Activity>
Keep to one stretch of the data below, the lines from the one with "This screenshot has height=1005, width=905." up to and including the one with "Given: Click the PR: P939B5 code", and return that stretch exactly.
*** Raw data Section Begins ***
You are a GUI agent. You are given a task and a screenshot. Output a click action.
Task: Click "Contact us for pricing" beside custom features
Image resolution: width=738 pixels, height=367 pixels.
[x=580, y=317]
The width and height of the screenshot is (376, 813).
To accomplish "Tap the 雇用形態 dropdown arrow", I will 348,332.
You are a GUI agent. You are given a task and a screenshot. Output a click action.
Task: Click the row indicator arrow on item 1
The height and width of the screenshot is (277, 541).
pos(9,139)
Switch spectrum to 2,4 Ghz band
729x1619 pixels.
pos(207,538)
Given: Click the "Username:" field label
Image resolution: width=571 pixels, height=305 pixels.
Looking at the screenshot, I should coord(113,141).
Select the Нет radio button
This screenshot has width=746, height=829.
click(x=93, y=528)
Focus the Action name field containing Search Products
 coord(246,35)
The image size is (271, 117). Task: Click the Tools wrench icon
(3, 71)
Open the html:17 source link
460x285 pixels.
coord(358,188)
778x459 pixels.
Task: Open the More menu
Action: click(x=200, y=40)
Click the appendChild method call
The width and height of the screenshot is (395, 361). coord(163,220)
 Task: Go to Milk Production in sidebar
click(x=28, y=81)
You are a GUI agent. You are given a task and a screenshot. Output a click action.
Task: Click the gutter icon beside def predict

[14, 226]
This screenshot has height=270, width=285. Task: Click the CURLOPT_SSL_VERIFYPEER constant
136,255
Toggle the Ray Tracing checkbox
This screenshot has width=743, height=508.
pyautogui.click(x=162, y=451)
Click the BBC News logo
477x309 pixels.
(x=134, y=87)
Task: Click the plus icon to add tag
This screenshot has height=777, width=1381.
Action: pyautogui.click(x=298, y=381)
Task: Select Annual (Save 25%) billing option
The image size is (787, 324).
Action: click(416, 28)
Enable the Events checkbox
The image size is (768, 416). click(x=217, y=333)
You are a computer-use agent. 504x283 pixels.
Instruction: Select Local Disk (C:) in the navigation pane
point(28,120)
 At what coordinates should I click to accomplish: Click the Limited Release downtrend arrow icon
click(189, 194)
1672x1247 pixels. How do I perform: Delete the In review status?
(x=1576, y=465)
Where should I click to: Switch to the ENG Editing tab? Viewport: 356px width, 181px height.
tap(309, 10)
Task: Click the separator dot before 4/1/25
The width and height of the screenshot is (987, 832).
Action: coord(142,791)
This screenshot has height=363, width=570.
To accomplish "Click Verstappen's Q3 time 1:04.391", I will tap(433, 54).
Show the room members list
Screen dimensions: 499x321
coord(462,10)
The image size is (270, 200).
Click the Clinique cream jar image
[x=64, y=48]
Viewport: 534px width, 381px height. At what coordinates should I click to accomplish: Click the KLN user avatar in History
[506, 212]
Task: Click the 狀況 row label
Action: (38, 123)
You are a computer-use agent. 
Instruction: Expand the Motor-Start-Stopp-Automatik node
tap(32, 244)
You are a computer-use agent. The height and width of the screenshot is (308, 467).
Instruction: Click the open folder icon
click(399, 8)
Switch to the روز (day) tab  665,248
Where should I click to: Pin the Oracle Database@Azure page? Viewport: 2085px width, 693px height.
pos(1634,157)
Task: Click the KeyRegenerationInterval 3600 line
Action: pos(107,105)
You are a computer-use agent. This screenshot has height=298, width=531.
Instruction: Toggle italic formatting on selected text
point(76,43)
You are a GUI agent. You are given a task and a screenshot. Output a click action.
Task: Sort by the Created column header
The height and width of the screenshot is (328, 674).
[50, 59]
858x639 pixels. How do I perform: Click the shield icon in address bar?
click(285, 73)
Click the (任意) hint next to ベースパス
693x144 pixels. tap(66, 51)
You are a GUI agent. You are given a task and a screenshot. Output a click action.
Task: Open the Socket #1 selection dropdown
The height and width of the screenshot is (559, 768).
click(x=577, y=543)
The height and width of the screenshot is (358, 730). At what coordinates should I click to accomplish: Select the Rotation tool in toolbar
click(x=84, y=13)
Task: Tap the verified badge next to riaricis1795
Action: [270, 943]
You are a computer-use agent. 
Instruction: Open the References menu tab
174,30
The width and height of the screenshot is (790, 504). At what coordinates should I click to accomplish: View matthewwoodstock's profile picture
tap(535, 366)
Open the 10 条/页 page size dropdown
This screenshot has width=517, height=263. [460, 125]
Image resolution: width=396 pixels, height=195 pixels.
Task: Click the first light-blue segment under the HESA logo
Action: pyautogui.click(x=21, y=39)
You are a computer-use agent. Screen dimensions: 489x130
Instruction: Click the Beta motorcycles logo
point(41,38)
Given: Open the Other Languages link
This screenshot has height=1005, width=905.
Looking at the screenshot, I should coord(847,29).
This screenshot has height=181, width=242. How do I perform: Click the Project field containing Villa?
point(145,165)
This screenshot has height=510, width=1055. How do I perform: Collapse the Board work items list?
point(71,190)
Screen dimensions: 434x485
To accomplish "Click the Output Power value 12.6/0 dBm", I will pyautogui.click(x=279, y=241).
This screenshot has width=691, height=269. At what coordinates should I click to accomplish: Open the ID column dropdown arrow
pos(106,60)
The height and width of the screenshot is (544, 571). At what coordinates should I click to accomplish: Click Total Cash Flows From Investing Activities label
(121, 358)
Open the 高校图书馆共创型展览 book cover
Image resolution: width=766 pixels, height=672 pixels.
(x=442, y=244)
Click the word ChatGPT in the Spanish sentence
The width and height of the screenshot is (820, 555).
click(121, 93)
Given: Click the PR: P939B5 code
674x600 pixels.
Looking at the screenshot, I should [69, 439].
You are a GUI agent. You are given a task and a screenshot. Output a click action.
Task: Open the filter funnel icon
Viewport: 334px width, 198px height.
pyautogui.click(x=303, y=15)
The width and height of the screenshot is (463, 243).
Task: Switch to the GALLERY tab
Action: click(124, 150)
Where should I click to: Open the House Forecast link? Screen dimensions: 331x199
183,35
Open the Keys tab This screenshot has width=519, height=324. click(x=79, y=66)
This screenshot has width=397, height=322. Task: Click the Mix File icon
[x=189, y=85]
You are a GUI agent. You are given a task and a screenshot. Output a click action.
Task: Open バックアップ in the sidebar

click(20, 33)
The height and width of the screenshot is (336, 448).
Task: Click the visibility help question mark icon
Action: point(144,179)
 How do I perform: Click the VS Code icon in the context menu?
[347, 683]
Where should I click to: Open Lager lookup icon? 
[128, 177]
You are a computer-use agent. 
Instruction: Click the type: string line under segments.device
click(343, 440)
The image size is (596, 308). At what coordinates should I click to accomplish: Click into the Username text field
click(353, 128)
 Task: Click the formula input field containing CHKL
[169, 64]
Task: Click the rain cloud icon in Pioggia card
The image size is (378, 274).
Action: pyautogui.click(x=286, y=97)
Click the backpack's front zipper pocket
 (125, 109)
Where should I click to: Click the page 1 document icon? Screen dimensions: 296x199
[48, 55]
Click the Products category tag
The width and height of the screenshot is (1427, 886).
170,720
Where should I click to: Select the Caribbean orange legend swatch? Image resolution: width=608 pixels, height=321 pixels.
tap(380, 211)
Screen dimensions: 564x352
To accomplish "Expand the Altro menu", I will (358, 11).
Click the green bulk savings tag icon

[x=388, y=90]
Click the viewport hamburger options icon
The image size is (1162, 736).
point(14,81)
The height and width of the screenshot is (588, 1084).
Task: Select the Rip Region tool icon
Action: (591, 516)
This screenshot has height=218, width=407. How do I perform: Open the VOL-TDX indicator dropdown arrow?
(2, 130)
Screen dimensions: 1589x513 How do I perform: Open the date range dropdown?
*** Raw data Section Ends ***
Task result>
This screenshot has height=1005, width=905.
Looking at the screenshot, I should coord(847,29).
This screenshot has height=181, width=242. How do I perform: Click the Project field containing Villa?
point(145,165)
This screenshot has height=510, width=1055. How do I perform: Collapse the Board work items list?
point(71,190)
Screen dimensions: 434x485
To accomplish "Click the Output Power value 12.6/0 dBm", I will pyautogui.click(x=279, y=241).
This screenshot has width=691, height=269. At what coordinates should I click to accomplish: Open the ID column dropdown arrow
pos(106,60)
The height and width of the screenshot is (544, 571). At what coordinates should I click to accomplish: Click Total Cash Flows From Investing Activities label
(121, 358)
Open the 高校图书馆共创型展览 book cover
Image resolution: width=766 pixels, height=672 pixels.
(x=442, y=244)
Click the word ChatGPT in the Spanish sentence
The width and height of the screenshot is (820, 555).
click(121, 93)
Given: Click the PR: P939B5 code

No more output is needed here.